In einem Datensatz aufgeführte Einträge
====
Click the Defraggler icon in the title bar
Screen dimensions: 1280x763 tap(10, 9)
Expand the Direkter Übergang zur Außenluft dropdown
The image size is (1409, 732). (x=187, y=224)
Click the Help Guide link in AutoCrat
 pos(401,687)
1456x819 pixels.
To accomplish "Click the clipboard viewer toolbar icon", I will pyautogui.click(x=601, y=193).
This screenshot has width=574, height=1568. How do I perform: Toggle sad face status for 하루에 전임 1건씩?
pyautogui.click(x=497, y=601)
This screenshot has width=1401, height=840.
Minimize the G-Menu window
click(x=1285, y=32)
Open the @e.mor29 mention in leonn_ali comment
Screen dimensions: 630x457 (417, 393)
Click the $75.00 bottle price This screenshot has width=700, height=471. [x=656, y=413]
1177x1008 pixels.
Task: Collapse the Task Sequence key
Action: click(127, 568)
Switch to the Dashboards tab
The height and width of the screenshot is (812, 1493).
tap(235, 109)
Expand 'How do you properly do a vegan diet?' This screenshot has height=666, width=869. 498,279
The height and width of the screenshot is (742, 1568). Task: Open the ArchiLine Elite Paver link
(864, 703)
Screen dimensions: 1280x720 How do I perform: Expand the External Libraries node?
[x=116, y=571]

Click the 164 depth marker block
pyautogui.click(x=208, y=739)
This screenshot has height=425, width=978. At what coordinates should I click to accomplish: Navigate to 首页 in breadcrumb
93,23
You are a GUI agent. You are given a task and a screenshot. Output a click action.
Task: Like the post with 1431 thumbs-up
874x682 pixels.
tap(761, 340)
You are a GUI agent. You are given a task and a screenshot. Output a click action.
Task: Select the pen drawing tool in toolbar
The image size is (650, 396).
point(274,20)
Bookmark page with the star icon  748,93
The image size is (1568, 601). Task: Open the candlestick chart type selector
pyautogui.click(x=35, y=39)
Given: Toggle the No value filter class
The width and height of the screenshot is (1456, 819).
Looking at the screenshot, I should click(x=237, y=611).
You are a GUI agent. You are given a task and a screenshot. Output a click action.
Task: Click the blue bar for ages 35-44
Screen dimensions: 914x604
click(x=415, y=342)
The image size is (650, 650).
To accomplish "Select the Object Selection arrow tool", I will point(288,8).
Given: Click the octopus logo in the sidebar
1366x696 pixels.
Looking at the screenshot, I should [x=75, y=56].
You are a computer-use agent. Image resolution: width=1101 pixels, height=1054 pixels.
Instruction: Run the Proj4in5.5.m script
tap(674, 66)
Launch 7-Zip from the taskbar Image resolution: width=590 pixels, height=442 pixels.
====
Überführen Sie sämtliche Zeilen der Auflistung in eine nummerierte Liste und lassen Sie Leerzeilen dabei weg.

LÖSUNG DER AUFGABE:
1. Click the Defraggler icon in the title bar
2. Screen dimensions: 1280x763 tap(10, 9)
3. Expand the Direkter Übergang zur Außenluft dropdown
4. The image size is (1409, 732). (x=187, y=224)
5. Click the Help Guide link in AutoCrat
6.  pos(401,687)
7. 1456x819 pixels.
8. To accomplish "Click the clipboard viewer toolbar icon", I will pyautogui.click(x=601, y=193).
9. This screenshot has width=574, height=1568. How do I perform: Toggle sad face status for 하루에 전임 1건씩?
10. pyautogui.click(x=497, y=601)
11. This screenshot has width=1401, height=840.
12. Minimize the G-Menu window
13. click(x=1285, y=32)
14. Open the @e.mor29 mention in leonn_ali comment
15. Screen dimensions: 630x457 (417, 393)
16. Click the $75.00 bottle price This screenshot has width=700, height=471. [x=656, y=413]
17. 1177x1008 pixels.
18. Task: Collapse the Task Sequence key
19. Action: click(127, 568)
20. Switch to the Dashboards tab
21. The height and width of the screenshot is (812, 1493).
22. tap(235, 109)
23. Expand 'How do you properly do a vegan diet?' This screenshot has height=666, width=869. 498,279
24. The height and width of the screenshot is (742, 1568). Task: Open the ArchiLine Elite Paver link
25. (864, 703)
26. Screen dimensions: 1280x720 How do I perform: Expand the External Libraries node?
27. [x=116, y=571]
28. Click the 164 depth marker block
29. pyautogui.click(x=208, y=739)
30. This screenshot has height=425, width=978. At what coordinates should I click to accomplish: Navigate to 首页 in breadcrumb
31. 93,23
32. You are a GUI agent. You are given a task and a screenshot. Output a click action.
33. Task: Like the post with 1431 thumbs-up
34. 874x682 pixels.
35. tap(761, 340)
36. You are a GUI agent. You are given a task and a screenshot. Output a click action.
37. Task: Select the pen drawing tool in toolbar
38. The image size is (650, 396).
39. point(274,20)
40. Bookmark page with the star icon  748,93
41. The image size is (1568, 601). Task: Open the candlestick chart type selector
42. pyautogui.click(x=35, y=39)
43. Given: Toggle the No value filter class
44. The width and height of the screenshot is (1456, 819).
45. Looking at the screenshot, I should click(x=237, y=611).
46. You are a GUI agent. You are given a task and a screenshot. Output a click action.
47. Task: Click the blue bar for ages 35-44
48. Screen dimensions: 914x604
49. click(x=415, y=342)
50. The image size is (650, 650).
51. To accomplish "Select the Object Selection arrow tool", I will point(288,8).
52. Given: Click the octopus logo in the sidebar
53. 1366x696 pixels.
54. Looking at the screenshot, I should [x=75, y=56].
55. You are a computer-use agent. Image resolution: width=1101 pixels, height=1054 pixels.
56. Instruction: Run the Proj4in5.5.m script
57. tap(674, 66)
58. Launch 7-Zip from the taskbar Image resolution: width=590 pixels, height=442 pixels.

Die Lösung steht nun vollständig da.